Madison, initially a strong proponent of federalism, made the statement that throughout history, confederations, i.e. Greek city states, Italian, Dutch, Austrian had eventually dissolved. He worried in 1786 that unless the AOC dropped and a constitution created - anarchy, chaos, widespread violence, possible civil war between and among the states would occur. Even a Boston newspaper at the time foresaw a regional union of New England states with other regional alliances being created. Later Madison had a drastic change of heart, siding and being a leader for the anti-federalist or republican party. Was this change because of his mentor, Jefferson, and/or did he have to choose between the strong federal government and his home state of Virginia and it's citizens, something other Virginians would have to do 70 years later.

I do disagree that comparing states rights in 1787 and 1860 is impossible.
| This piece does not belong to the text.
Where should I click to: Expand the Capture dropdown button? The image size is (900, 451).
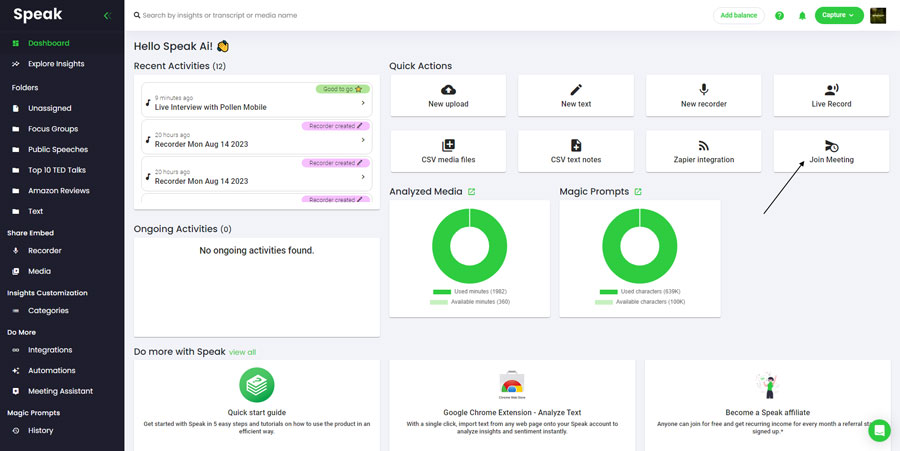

The same problems faced in 1787 arose again and again until their final culmination in 1860. Also, one reason that Virginia and possible other larger states took longer with the ratification process was that their population was more diverse, i.e. piedmont, tidewater, etc.

In conclusion, states rights (sovereignty) and slavery are not synonymous. However, I still am of the opinion that the 2 are very much related. Also, the founding fathers were aware of the slavery issue during this period. I would also enjoy seeing posts related to the issue that if slavery did not exist would the civil war have ever occurred or state secession ever been an issue.